PhyCo: Learning Controllable Physical Priors for Generative Motion¶

Conference: CVPR 2026
arXiv: 2604.28169
Code: https://phyco-video.github.io (Project Page)
Area: Diffusion Models / Controllable Video Generation
Keywords: Physical Consistency, Video Diffusion, ControlNet, Physical Attribute Conditioning, VLM Reward Optimization

TL;DR¶

PhyCo enables video diffusion models to generate motion consistent with physics (friction, restitution, deformation, external forces) in a continuous and controllable manner without relying on any simulators or geometric reconstruction during inference.

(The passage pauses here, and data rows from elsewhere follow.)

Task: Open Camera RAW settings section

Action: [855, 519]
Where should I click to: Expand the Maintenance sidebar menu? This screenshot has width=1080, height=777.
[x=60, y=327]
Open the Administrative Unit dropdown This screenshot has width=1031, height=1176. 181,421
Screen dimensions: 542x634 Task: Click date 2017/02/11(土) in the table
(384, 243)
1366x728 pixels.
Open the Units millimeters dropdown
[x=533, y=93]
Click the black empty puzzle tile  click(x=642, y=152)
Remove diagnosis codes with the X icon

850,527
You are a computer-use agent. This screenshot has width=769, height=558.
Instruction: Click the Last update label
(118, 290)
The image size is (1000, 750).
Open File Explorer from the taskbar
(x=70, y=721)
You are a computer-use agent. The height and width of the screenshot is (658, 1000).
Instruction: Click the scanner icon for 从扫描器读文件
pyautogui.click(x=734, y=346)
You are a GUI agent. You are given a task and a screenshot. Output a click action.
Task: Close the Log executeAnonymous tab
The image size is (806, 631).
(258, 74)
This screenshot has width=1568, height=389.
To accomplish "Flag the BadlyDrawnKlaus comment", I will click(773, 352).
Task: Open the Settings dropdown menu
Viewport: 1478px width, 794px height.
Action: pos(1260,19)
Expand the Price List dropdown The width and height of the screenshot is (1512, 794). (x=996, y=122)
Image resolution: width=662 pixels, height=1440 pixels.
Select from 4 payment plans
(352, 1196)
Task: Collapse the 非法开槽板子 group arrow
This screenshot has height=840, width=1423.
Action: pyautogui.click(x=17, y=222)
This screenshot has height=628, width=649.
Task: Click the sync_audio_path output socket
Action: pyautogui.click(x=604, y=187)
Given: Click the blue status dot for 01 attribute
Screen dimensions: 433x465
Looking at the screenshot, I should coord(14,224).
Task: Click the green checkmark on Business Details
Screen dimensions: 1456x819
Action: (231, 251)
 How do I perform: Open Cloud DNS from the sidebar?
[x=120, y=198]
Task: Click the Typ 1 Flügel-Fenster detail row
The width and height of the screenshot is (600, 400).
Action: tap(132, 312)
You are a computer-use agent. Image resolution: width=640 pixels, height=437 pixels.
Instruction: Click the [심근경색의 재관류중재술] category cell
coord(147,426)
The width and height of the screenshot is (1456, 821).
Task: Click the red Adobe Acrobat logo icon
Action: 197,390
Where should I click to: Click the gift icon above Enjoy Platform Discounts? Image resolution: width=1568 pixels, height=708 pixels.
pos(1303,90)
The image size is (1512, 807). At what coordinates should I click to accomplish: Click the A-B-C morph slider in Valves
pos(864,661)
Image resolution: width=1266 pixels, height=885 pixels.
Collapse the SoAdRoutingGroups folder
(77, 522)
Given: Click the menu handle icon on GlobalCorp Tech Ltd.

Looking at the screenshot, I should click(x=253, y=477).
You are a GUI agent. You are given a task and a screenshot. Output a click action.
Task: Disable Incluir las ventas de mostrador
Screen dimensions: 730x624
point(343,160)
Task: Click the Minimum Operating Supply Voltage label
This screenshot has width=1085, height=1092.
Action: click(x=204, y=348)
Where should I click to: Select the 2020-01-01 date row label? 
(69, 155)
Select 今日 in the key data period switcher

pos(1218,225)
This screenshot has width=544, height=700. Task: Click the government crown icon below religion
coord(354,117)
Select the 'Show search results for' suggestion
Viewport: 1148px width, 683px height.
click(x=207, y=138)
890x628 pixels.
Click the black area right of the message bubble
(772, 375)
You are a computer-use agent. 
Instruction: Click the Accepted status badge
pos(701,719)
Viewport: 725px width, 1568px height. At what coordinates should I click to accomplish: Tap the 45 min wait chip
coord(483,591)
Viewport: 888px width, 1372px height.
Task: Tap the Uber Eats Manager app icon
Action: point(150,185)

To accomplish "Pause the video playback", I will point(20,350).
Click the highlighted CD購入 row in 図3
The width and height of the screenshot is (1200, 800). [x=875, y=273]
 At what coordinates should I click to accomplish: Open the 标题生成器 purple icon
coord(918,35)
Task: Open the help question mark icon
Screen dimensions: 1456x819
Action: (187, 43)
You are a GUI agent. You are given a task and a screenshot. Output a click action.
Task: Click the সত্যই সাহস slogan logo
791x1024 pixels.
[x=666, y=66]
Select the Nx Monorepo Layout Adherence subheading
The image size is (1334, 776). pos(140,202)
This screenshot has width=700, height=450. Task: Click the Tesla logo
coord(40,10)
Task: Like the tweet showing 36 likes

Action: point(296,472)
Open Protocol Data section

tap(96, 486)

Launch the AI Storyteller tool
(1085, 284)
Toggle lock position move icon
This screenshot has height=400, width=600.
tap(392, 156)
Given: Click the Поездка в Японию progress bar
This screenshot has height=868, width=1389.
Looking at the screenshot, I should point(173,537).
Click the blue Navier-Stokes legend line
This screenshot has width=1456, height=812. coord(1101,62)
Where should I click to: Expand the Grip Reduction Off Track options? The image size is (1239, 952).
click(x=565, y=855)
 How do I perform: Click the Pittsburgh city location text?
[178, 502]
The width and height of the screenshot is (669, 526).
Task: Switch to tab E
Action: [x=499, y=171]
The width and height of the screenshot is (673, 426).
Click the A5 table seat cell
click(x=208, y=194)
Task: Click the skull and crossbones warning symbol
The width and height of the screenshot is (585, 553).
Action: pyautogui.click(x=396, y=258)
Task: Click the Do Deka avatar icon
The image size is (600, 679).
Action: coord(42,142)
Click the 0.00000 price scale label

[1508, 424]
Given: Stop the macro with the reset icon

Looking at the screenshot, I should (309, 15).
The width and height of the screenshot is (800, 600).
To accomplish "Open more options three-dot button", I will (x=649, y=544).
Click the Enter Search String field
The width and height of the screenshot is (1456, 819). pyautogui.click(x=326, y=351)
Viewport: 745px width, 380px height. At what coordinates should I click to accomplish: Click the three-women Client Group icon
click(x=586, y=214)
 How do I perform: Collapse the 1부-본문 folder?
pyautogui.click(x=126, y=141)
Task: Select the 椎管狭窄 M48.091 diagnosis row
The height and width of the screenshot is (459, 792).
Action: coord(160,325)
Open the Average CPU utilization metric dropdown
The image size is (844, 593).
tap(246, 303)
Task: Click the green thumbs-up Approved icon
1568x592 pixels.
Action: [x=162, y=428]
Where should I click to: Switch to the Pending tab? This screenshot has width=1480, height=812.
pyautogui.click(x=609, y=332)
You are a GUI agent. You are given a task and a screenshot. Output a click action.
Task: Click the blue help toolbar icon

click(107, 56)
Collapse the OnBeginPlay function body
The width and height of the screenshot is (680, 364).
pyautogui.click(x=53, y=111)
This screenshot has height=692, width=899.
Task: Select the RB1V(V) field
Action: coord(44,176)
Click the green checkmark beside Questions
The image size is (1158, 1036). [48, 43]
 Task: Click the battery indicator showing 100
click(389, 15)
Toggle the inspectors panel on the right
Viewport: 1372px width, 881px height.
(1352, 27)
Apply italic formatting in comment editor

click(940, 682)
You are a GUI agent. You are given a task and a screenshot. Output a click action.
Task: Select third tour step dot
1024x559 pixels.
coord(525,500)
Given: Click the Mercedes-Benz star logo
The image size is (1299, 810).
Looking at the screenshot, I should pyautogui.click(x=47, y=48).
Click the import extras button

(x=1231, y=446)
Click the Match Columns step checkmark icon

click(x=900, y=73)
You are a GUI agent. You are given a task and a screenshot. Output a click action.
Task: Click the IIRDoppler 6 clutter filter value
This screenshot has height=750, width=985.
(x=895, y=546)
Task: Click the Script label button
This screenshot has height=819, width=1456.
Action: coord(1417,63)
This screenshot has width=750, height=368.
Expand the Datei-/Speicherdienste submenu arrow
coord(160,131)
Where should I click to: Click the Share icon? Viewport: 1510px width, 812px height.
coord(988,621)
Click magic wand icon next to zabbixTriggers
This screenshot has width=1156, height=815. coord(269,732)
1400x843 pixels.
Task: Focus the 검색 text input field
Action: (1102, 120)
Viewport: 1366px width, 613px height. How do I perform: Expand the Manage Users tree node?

This is achieved through a triad: a 100k physical simulation dataset, supervised fine-tuning using ControlNet with pixel-aligned physical attribute maps, and differentiable reward optimization using a fine-tuned VLM for physical Q&A scoring. It improves the IQ Score on the Physics-IQ benchmark from a baseline of ~28 to 43.6.

Background & Motivation¶

Background: Modern video diffusion models (SVD, CogVideoX, Cosmos, etc.) are highly capable of synthesizing photorealistic frames with strong texture, lighting, and motion continuity.

Limitations of Prior Work: However, they frequently violate basic physical laws—objects may float, fall too slowly, fail to bounce upon collision, or lack realistic soft-body deformation. Critically, even with massive training data, they cannot controllably generate "changes in physical properties": one cannot prompt the model to "increase the coefficient of restitution for this ball."

Key Challenge: Existing solutions fall into two camps, each with fatal flaws. One camp (PhysGen, PhysDreamer, WonderPlay) couples explicit physical solvers (Rigid body dynamics, MPM) into the generation process; while precise, they require 3D geometry reconstruction or predefined materials during inference, severely limiting scalability and generalization. The other camp (PhysCtrl, VLIPP, ForcePrompting) uses learned or language-driven implicit priors (trajectory generation, VLM reasoning, force-conditioned prompts) to bypass solvers; however, these only provide coarse-grained kinematic guidance and lack continuous control over multiple underlying physical attributes. The closest work, Force-Prompting, only controls a single attribute (force) and uses simplistic dataset scenarios.

Goal: To enable diffusion models with continuous and interpretable control over four physical attributes—friction, restitution, deformation, and external force—without requiring any simulator or geometric reconstruction during inference.

Key Insight: The authors argue that the root cause is that "models have never learned from data where visual appearance is decoupled from underlying physics." If a model is exposed to large-scale simulation videos where physical properties change systematically while appearances are randomized, it can bind each physical attribute to its "standard visual signature."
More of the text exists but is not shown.